Re: Import/Export failure due to UTF-8 error in pgAdmin4 but not in pgAdmin3

From: richard coleman <rcoleman(dot)ascentgl(at)gmail(dot)com>
To: Dave Page <dpage(at)pgadmin(dot)org>
Cc: Nanina Tron <nanina(dot)tron(at)icloud(dot)com>, "pgadmin-support lists(dot)postgresql(dot)org" <pgadmin-support(at)lists(dot)postgresql(dot)org>
Subject: Re: Import/Export failure due to UTF-8 error in pgAdmin4 but not in pgAdmin3
Date: 2019-01-07 19:16:57
Message-ID: CAGA3vBuueYmg5CfHXWBYETpuNS-fTw+UT2+VyBzDR7SPbxa8cA@mail.gmail.com
Views: Raw Message | Whole Thread | Download mbox | Resend email
Thread:
Lists: pgadmin-support

Dave,

Thanks for taking the time to respond, but I don't see anywhere that
SQL_ASCII is recommended against doing. Here's the documentation listing
the supported encoding schemas:
https://www.postgresql.org/docs/current/multibyte.html .

The *only* caveats listed for SQL_ASCII are:

> In most cases, if you are working with any non-ASCII data, it is unwise to
> use the SQL_ASCII setting because PostgreSQL will be unable to help you
> by converting or validating non-ASCII characters.

Or, a reminder that postgreSQL can't help with any conversions you might
want to do.

Then there's this:

> PostgreSQL will allow superusers to create databases with SQL_ASCII encoding
> even when LC_CTYPE is not C or POSIX. As noted above, SQL_ASCII does not
> enforce that the data stored in the database has any particular encoding,
> and so this choice poses risks of locale-dependent misbehavior. Using this
> combination of settings is deprecated and may someday be forbidden
> altogether.

A note that you can currently choose incompatible settings, but probably
can't in the future.

And finally there's this bit of advice:

> If the client character set is defined as SQL_ASCII, encoding conversion
> is disabled, regardless of the server's character set.
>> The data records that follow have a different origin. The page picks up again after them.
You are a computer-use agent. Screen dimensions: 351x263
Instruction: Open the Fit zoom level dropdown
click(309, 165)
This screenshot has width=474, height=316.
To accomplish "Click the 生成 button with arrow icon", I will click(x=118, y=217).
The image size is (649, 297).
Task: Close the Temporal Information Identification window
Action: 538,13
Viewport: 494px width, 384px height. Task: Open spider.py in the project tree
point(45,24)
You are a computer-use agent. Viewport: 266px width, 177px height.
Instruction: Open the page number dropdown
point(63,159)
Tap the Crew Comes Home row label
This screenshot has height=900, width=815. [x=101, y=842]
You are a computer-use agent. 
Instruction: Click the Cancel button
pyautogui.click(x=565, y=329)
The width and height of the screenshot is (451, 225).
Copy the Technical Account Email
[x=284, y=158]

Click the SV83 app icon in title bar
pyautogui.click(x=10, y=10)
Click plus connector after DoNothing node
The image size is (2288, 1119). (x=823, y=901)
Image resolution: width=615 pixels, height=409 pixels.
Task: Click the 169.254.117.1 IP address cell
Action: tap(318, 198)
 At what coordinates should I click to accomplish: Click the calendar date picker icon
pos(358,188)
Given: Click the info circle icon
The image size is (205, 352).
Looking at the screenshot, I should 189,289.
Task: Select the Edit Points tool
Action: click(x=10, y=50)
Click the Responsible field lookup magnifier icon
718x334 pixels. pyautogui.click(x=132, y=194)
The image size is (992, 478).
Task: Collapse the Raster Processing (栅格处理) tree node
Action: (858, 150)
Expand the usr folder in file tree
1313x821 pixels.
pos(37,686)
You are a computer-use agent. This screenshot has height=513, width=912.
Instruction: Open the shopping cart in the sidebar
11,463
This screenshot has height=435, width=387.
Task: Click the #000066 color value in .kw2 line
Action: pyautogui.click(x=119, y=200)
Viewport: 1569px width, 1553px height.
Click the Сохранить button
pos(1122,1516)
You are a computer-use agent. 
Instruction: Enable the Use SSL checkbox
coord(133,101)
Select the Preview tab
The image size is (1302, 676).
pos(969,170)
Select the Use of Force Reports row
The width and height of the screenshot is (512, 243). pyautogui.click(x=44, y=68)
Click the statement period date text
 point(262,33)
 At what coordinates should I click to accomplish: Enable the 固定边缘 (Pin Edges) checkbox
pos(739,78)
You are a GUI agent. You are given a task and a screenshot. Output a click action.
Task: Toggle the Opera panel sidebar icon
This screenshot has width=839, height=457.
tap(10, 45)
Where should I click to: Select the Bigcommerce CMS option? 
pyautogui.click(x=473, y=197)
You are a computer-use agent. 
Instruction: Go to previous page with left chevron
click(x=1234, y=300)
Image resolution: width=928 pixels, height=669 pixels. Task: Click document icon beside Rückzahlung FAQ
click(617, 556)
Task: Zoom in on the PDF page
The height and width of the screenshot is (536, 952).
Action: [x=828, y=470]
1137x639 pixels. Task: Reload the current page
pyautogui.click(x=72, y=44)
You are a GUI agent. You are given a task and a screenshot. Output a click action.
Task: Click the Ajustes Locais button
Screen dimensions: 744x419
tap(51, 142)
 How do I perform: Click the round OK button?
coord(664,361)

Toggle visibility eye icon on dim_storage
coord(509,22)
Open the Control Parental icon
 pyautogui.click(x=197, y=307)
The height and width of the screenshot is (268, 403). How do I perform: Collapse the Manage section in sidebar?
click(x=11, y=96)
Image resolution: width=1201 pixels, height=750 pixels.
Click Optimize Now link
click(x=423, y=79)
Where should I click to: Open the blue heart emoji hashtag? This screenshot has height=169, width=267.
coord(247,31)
Just as for the
> server, *use of **SQL_ASCII** is unwise unless you are working with
> all-ASCII data*[emphasis mine].

Which is just a reiteration of the first caveat, that if you are using
SQL_ASCII the database won't perform any conversions on your behalf.

That is hardly a recommendation against using that supported encoding
scheme. The fact that the psql command prompt, among others, works with it
without issue, is an indication that the problem lies in pgAdmin4 (and I
would guess the reliance of python on UTF8) than an issue with the database
itself. pgAdmin4 needs to check for and more gracefully handle
*valid* postgreSQL
data that might happen to be not UTF8 compliant.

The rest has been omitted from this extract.